El Gobierno estadounidense se encuentra en aprontes para atacar al régimen de Bashar al Asad, en respuesta al supuesto empleo de armas químicas contra los rebeldes y la población siria el 21 de agosto en Damasco. Este ataque, según EEUU, segó la vida de 1.429 personas, entre éstas al menos 426 niños; y argumenta que sería un pésimo precedente si el mundo libre dejara pasar sin respuesta una masacre de estas características.

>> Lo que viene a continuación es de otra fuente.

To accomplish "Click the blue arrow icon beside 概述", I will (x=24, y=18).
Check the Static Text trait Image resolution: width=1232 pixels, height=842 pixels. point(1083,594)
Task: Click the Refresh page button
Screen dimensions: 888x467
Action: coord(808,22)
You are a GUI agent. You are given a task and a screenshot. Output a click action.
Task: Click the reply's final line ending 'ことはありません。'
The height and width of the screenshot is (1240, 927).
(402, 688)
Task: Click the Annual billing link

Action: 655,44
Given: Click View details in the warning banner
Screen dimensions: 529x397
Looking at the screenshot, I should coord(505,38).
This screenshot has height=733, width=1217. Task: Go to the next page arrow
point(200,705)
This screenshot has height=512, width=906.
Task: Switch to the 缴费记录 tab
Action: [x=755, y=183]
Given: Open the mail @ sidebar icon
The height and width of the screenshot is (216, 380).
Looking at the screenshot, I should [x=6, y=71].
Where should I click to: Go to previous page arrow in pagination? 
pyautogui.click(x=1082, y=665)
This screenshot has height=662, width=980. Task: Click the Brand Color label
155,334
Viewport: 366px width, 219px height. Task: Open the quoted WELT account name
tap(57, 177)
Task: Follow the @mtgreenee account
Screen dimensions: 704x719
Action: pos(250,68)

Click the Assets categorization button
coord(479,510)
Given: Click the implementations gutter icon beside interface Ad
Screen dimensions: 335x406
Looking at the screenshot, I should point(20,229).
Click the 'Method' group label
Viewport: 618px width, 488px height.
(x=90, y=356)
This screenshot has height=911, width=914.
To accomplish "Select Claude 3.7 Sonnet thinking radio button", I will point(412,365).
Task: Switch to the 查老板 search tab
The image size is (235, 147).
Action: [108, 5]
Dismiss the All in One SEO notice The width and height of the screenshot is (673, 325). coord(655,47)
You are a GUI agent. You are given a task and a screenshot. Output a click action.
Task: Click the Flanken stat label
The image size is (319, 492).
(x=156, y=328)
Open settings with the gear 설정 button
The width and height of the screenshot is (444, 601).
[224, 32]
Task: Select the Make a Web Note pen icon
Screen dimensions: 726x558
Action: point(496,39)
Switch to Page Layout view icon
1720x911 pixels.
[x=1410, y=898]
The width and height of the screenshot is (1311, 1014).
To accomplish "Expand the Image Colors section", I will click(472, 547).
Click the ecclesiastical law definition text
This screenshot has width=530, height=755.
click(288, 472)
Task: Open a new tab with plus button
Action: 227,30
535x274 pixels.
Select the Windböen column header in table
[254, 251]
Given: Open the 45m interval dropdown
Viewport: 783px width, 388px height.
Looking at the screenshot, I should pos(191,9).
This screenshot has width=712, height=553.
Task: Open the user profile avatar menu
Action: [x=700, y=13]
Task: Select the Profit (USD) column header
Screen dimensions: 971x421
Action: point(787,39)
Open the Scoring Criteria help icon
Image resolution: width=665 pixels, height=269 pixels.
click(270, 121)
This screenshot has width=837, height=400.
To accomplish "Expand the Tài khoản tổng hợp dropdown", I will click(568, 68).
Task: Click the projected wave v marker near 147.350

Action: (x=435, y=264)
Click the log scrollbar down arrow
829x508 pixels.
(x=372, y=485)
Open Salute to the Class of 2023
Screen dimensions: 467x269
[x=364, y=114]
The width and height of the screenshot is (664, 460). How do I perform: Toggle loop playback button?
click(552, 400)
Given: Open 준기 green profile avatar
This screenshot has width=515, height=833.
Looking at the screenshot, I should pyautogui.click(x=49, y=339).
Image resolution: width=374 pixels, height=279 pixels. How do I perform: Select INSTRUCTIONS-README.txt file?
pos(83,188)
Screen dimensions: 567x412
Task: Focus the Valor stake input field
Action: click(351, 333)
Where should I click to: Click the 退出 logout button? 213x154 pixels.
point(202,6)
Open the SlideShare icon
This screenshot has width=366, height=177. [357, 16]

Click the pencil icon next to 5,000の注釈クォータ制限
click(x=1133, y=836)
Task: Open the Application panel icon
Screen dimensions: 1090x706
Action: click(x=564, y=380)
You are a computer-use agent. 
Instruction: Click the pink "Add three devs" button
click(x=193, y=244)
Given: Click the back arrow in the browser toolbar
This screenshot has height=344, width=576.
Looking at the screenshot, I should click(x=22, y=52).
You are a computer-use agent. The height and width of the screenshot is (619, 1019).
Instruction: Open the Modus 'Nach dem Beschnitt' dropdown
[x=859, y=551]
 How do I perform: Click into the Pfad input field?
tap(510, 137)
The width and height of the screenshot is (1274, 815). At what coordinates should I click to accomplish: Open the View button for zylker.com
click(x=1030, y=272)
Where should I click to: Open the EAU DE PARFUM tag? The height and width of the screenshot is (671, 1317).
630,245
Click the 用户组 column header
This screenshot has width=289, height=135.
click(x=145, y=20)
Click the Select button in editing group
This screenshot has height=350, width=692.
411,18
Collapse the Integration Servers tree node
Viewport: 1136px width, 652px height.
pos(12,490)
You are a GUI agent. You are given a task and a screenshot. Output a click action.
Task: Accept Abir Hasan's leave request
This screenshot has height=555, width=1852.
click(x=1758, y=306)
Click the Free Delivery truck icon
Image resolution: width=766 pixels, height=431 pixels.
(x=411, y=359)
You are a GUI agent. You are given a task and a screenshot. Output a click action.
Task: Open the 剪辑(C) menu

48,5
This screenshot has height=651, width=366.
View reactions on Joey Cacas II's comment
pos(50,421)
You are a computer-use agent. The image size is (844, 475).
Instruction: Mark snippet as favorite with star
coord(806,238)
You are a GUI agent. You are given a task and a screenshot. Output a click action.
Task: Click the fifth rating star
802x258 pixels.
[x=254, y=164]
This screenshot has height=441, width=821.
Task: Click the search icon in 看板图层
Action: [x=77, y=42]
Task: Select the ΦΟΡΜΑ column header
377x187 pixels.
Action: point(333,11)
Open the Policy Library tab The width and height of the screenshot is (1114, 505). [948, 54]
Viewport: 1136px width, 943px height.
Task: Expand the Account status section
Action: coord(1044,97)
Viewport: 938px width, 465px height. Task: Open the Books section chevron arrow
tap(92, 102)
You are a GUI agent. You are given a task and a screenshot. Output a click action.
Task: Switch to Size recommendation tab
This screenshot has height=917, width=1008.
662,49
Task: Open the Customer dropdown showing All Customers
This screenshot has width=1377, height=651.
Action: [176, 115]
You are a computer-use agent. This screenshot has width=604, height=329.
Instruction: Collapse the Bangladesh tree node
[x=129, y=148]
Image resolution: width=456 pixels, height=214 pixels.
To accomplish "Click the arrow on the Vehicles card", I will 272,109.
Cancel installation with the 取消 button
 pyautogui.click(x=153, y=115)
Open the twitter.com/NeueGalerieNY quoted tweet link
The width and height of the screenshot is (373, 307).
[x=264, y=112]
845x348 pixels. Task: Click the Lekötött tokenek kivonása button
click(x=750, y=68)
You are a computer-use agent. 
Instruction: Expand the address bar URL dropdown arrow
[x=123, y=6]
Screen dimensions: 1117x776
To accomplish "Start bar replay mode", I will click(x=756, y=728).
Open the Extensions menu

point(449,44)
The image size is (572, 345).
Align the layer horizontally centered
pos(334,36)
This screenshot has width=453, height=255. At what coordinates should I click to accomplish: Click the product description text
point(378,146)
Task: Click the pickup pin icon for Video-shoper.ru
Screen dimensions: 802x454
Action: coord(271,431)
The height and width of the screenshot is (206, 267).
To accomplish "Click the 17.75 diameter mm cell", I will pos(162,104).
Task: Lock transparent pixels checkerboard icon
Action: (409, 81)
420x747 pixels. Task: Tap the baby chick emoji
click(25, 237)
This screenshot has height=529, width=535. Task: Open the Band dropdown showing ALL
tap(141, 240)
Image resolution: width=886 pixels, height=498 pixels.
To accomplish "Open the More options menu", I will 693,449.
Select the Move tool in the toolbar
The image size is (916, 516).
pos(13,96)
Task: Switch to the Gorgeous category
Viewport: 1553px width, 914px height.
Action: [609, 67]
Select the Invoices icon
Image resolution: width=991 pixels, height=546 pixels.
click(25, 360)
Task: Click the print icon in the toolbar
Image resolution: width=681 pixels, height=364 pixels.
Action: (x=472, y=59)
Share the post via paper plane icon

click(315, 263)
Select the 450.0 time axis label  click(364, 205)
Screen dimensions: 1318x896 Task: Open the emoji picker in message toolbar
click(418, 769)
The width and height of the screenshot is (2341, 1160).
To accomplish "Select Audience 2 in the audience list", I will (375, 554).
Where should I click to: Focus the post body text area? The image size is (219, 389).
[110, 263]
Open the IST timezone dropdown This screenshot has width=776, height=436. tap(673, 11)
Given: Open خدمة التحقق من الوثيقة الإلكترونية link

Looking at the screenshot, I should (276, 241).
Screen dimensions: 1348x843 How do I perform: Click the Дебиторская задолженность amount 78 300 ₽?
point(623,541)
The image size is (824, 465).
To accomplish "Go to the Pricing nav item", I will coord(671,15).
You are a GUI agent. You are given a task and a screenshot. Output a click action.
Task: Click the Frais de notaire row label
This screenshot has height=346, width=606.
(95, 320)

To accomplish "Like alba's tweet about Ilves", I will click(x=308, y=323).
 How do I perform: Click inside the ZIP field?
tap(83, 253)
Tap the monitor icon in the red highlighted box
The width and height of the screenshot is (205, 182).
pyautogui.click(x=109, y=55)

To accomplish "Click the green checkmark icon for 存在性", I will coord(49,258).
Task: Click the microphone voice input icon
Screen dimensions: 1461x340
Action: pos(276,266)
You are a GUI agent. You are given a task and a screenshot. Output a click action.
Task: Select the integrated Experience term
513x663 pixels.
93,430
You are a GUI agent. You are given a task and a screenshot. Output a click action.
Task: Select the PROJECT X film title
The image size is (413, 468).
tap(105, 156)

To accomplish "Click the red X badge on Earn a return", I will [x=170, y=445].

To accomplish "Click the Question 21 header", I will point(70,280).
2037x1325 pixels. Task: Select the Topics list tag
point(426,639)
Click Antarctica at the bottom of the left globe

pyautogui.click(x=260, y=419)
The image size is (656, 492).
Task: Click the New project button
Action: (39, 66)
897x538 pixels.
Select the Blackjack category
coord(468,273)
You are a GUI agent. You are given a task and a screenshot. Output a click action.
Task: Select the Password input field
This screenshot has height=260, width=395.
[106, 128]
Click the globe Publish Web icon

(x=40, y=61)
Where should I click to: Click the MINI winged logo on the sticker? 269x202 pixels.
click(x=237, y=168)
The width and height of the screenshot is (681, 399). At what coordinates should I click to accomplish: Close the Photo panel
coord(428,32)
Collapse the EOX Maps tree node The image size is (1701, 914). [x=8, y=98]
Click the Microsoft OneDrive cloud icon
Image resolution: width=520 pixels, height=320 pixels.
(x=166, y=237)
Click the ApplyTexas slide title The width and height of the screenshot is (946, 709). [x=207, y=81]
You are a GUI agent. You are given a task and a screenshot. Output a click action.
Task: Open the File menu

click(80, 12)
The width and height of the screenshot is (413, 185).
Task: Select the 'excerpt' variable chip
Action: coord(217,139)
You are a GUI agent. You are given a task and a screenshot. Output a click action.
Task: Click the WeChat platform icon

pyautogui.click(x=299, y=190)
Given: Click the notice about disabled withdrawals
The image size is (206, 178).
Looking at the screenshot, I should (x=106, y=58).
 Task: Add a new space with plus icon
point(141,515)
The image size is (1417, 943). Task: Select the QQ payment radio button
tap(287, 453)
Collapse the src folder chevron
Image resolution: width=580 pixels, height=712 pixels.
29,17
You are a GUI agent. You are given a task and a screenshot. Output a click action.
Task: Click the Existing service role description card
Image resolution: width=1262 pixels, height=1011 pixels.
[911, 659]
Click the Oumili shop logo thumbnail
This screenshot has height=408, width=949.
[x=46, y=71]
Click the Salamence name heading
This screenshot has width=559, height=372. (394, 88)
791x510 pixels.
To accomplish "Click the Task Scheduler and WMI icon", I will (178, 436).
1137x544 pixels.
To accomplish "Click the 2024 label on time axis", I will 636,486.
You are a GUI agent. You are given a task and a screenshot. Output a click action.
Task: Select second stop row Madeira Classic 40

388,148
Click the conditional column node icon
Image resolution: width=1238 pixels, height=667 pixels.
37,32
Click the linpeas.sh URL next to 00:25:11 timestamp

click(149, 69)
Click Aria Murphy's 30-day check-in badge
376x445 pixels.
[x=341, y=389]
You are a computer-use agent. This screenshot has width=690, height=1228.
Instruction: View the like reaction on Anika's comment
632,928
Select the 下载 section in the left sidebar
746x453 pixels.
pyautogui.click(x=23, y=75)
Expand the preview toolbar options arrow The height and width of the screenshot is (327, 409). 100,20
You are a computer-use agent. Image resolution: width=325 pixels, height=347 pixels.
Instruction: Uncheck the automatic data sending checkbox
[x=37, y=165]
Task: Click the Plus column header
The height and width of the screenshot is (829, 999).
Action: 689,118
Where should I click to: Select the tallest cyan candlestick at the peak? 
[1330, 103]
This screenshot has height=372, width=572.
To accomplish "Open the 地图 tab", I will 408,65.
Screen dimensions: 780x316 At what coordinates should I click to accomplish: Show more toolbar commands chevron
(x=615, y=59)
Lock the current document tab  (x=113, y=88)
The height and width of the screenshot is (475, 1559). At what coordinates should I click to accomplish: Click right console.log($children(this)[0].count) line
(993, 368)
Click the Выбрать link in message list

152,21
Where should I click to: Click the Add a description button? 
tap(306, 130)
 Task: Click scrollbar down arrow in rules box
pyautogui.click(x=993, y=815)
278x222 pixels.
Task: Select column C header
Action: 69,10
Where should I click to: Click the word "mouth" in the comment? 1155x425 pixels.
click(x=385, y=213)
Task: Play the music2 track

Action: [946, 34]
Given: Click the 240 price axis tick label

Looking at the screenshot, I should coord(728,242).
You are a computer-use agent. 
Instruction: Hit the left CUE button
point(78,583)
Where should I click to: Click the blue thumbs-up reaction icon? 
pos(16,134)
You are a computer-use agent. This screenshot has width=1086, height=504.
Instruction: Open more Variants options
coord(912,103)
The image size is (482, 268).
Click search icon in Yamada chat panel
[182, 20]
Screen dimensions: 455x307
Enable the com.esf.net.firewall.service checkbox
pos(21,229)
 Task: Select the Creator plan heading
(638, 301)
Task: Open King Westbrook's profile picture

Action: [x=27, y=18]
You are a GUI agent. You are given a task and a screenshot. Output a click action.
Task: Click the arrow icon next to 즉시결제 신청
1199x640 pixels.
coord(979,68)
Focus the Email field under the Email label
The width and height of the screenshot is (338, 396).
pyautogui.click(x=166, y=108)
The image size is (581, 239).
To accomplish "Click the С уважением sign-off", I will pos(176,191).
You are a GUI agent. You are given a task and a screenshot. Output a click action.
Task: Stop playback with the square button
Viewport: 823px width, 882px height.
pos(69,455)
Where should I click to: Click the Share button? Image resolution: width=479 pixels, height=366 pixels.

Tales conclusiones, y el compromiso de Obama en agosto de 2012 de que el empleo de armas químicas supondría traspasar “una línea roja” que Washington no iba a tolerar, permiten inferir que más pronto que tarde las bombas norteamericanas caerán en Siria.
El problema es que esta “guerra limitada”, cuyo propósito no sería derrocar a Bashar al Asad, sino solamente castigarlo a tiempo de limitar su capacidad para bombardear a la población civil (en palabras de Obama), conllevaría consecuencias difíciles de prever, puesto que tendrá lugar en una región bastante inestable.
En efecto, además de causar una reacción desesperada y agresiva del régimen sirio que podría desbordar sus fronteras, las intervenciones armadas casi nunca son una solución. Al contrario, aumentan el odio, las tragedias humanitarias y hacen más vulnerable a la población.